DATA FOR ANALYSIS: Begin

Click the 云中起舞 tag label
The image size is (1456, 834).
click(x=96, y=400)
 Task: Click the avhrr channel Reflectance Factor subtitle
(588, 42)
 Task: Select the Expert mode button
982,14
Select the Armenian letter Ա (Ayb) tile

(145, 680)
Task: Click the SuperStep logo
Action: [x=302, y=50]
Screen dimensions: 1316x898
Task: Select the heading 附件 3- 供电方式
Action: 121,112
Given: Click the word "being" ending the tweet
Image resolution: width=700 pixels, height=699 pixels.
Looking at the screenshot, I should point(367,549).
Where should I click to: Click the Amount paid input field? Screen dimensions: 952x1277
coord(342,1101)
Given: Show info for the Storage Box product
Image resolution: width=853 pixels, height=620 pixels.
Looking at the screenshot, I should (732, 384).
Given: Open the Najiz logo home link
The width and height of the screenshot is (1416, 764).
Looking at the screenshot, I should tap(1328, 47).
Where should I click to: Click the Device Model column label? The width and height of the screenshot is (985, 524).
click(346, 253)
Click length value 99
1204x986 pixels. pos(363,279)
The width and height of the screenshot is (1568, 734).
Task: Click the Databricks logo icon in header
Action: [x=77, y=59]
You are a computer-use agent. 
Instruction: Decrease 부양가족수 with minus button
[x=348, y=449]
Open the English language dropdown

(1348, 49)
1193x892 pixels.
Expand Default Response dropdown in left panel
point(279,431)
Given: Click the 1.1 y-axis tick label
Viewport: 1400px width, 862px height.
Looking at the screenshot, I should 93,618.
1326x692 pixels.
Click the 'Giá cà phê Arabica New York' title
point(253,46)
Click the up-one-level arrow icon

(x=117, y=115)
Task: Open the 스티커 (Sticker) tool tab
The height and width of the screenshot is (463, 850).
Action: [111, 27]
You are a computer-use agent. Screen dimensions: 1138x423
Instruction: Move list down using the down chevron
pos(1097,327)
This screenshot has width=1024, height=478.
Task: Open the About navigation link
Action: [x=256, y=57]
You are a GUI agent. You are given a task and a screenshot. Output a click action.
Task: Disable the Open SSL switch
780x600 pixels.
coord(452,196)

DATA FOR ANALYSIS: End

ACTION ITEM: Repeat the material word for word, in full.

RESPONSE BOX:
Click the 云中起舞 tag label
The image size is (1456, 834).
click(x=96, y=400)
 Task: Click the avhrr channel Reflectance Factor subtitle
(588, 42)
 Task: Select the Expert mode button
982,14
Select the Armenian letter Ա (Ayb) tile

(145, 680)
Task: Click the SuperStep logo
Action: [x=302, y=50]
Screen dimensions: 1316x898
Task: Select the heading 附件 3- 供电方式
Action: 121,112
Given: Click the word "being" ending the tweet
Image resolution: width=700 pixels, height=699 pixels.
Looking at the screenshot, I should point(367,549).
Where should I click to: Click the Amount paid input field? Screen dimensions: 952x1277
coord(342,1101)
Given: Show info for the Storage Box product
Image resolution: width=853 pixels, height=620 pixels.
Looking at the screenshot, I should (732, 384).
Given: Open the Najiz logo home link
The width and height of the screenshot is (1416, 764).
Looking at the screenshot, I should tap(1328, 47).
Where should I click to: Click the Device Model column label? The width and height of the screenshot is (985, 524).
click(346, 253)
Click length value 99
1204x986 pixels. pos(363,279)
The width and height of the screenshot is (1568, 734).
Task: Click the Databricks logo icon in header
Action: [x=77, y=59]
You are a computer-use agent. 
Instruction: Decrease 부양가족수 with minus button
[x=348, y=449]
Open the English language dropdown

(1348, 49)
1193x892 pixels.
Expand Default Response dropdown in left panel
point(279,431)
Given: Click the 1.1 y-axis tick label
Viewport: 1400px width, 862px height.
Looking at the screenshot, I should 93,618.
1326x692 pixels.
Click the 'Giá cà phê Arabica New York' title
point(253,46)
Click the up-one-level arrow icon

(x=117, y=115)
Task: Open the 스티커 (Sticker) tool tab
The height and width of the screenshot is (463, 850).
Action: [111, 27]
You are a computer-use agent. Screen dimensions: 1138x423
Instruction: Move list down using the down chevron
pos(1097,327)
This screenshot has width=1024, height=478.
Task: Open the About navigation link
Action: [x=256, y=57]
You are a GUI agent. You are given a task and a screenshot. Output a click action.
Task: Disable the Open SSL switch
780x600 pixels.
coord(452,196)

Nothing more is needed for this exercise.